Of the nearly 4 million infants that are born in the United States each year, more than 90% successfully transition from intrauterine life with little or no intervention. Roughly 10% require some assistance and 1% require more extensive resuscitation.¹ Because of the large number of births, it is inevitable that the emergency medicine practitioner will be faced with a newly born infant in their emergency department and the need for neonatal resuscitation. As in any critical situation, in medicine, preparation and anticipation play a key role in neonatal resuscitation. This includes equipment (Table 21-1) and personnel to be ready as soon as a newly born infant presents to the emergency department. Current American Heart Association (AHA) guidelines recommend that at least one skilled provider should attend every birth in the delivery room and three skilled providers should be present for deliveries in the emergency department.²

Successful neonatal resuscitation depends on anticipation, preparation, and immediate support of infants who are not successfully transitioning to extrauterine life.¹ Because births that occur outside of the delivery room are often complicated by lack of prenatal care, trauma, or prematurity, it is vital to take a focused history to guide the level of expected resuscitation. Key antepartum factors to focus on include the gestation of the pregnancy, the last menstrual period, multiple gestation, and history of previous fetal or neonatal death. Maternal diabetes, hypertension, and intrapartum fever also have been associated with increased perinatal morbidity. Other risk factors that should be addressed include prolonged rupture of membranes (>18 hours), prolonged labor (>24 hours), meconium-stained or foul-smelling amniotic fluid, bleeding, and prolapsed umbilical cord (Table 21-2).

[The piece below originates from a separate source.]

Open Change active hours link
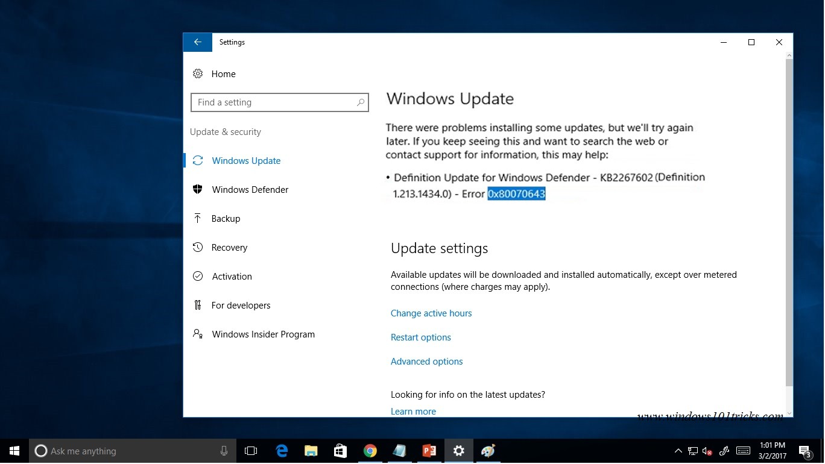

Current AHA neonatal resuscitation guidelines include a rapid observational tool, which can be used to identify which newly born infants will not need to be resuscitated.¹ This tool consists of three questions:

• Was the baby born after a full-term gestation?

• Is the baby breathing or crying?

• Does the baby have good muscle tone?

If the answer to all of the questions is yes, the infant will likely not require significant resuscitation and should be allowed to stay with the mother with continued monitoring. If the answer to any of these questions is no, then resuscitation may be required. The actions undertaken during resuscitation should occur in an orderly manner as described by the AHA (Fig. 21-1). These include initial steps in stabilization, ventilation, chest compressions, and administration of epinephrine or volume expansion. The heart rate, respiratory effort, and color are monitored closely and guide the decision to escalate the level of resuscitation.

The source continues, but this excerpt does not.